PR_NUMBER="${{ github.event.pull_request.number }}"
EVENT_ACTION="${{ github.event.action }}"
PR_BASE="${{ github.event.pull_request.base.sha }}"
PR_HEAD="${{ github.event.pull_request.head.sha }}"
if [ "$EVENT_ACTION" = "synchronize" ]; then
echo "🔄 Synchronize event - detecting incremental changes"
# Try to get last processed commit from translation PR
TRANSLATION_PR=$(gh pr list \
--search "head:docs-sync-pr-${PR_NUMBER} state:open" \
--json number \
--jq '.[0].number // empty' 2>/dev/null || echo "")
LAST_PROCESSED=""
if [ -n "$TRANSLATION_PR" ]; then
echo "Found translation PR #${TRANSLATION_PR}"

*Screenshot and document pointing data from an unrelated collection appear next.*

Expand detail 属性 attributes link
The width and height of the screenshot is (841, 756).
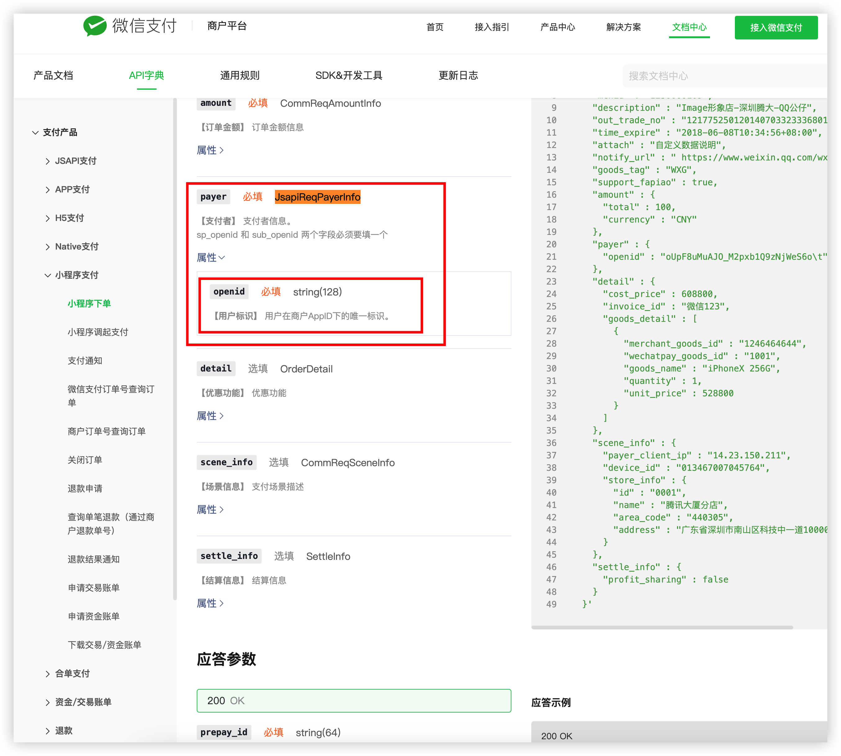coord(210,416)
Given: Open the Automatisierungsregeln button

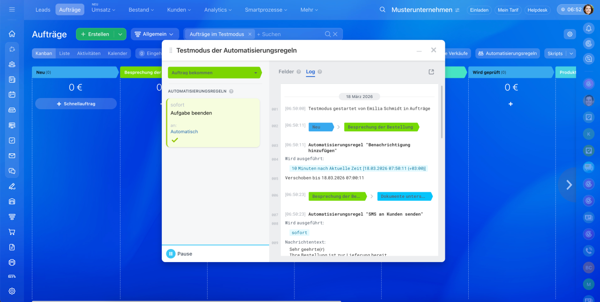Looking at the screenshot, I should click(x=507, y=53).
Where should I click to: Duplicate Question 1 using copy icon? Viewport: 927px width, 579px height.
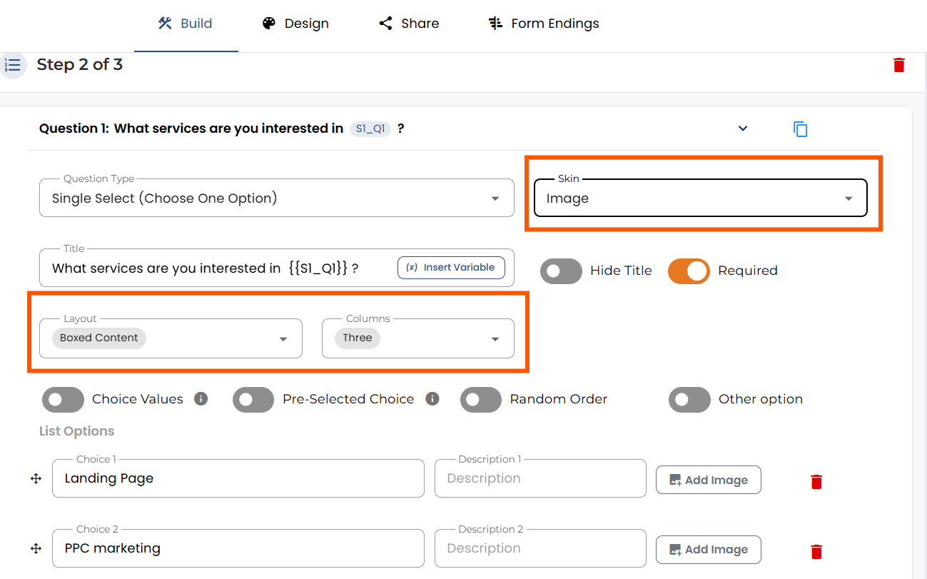(x=801, y=129)
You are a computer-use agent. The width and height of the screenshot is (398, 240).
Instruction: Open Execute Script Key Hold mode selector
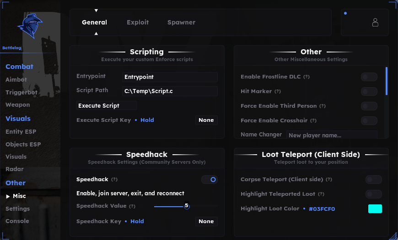[147, 120]
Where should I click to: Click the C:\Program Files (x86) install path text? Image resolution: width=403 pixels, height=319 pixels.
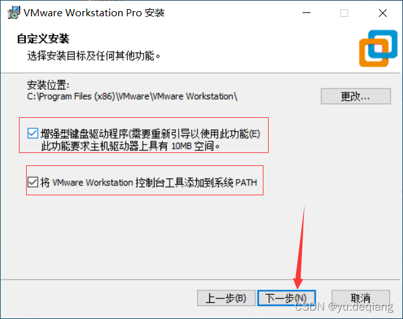tap(132, 96)
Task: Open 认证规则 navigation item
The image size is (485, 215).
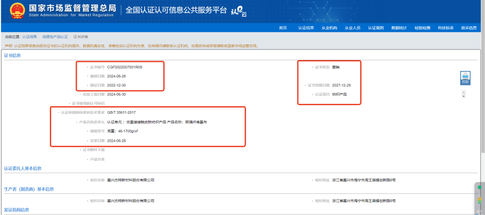Action: (376, 28)
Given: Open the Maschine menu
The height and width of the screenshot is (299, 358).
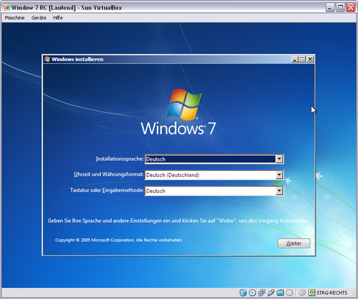Looking at the screenshot, I should click(16, 18).
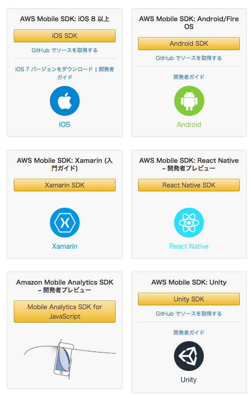Click the green Android robot icon

[x=189, y=101]
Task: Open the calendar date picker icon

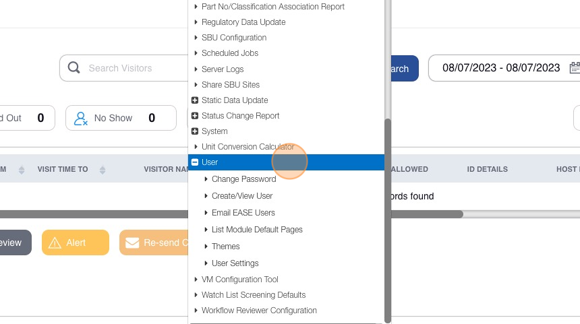Action: tap(575, 67)
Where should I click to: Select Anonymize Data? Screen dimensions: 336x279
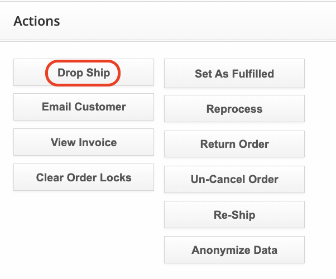point(234,250)
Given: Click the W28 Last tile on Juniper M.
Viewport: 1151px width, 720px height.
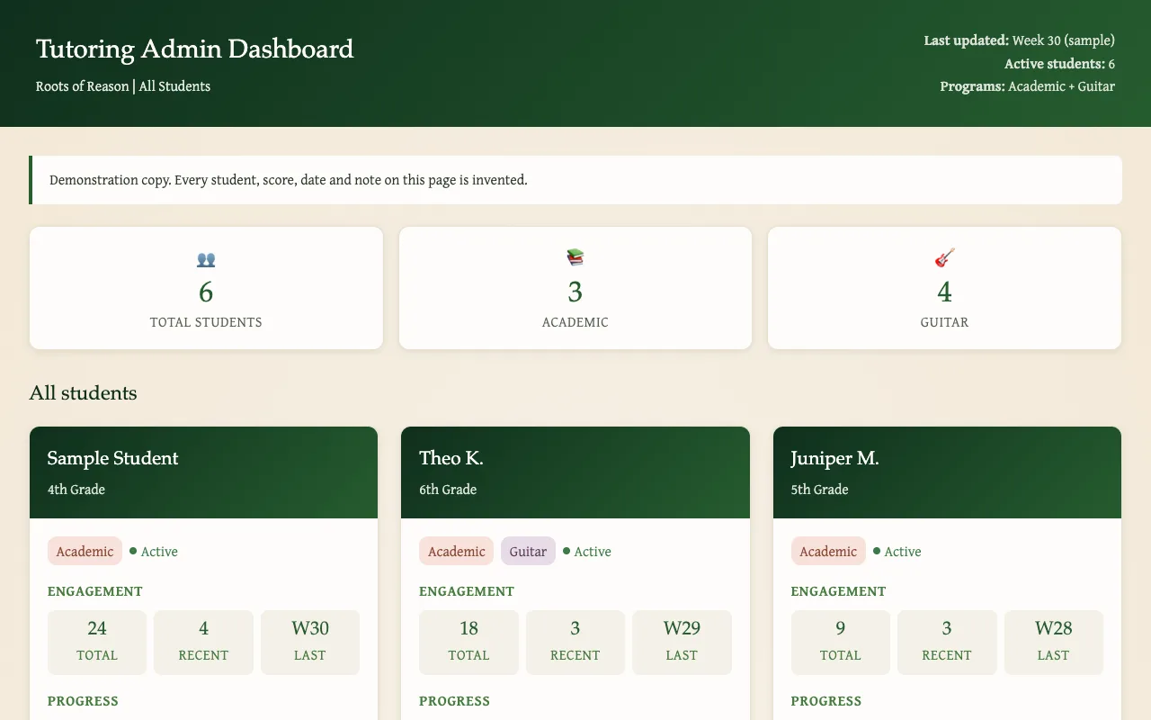Looking at the screenshot, I should [1054, 643].
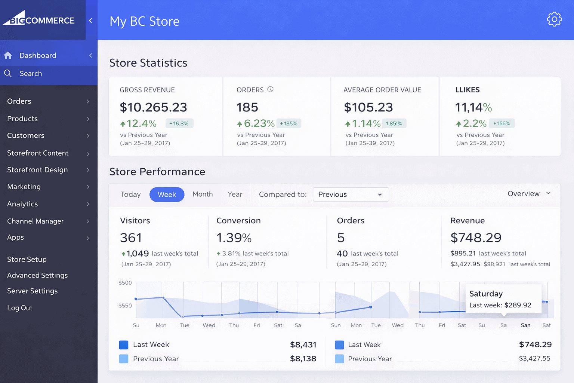
Task: Open the Channel Manager sidebar section
Action: pyautogui.click(x=36, y=221)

# Extract last processed commit from comments (reverse order to get latest)
LAST_PROCESSED=$(gh pr view "$TRANSLATION_PR" \
--json comments \
--jq '.comments | reverse | .[] | .body' 2>/dev/null \
| grep -oP 'Last-Processed-Commit: \K[a-f0-9]+' \
| head -1 || echo "")
if [ -n "$LAST_PROCESSED" ]; then
echo "✅ Found tracked commit in translation PR: $LAST_PROCESSED"
fi
fi
# Use tracked commit if available, otherwise fall back to github.event.before
if [ -n "$LAST_PROCESSED" ]; then
COMPARE_BASE="$LAST_PROCESSED"
echo "Using last processed commit: $COMPARE_BASE"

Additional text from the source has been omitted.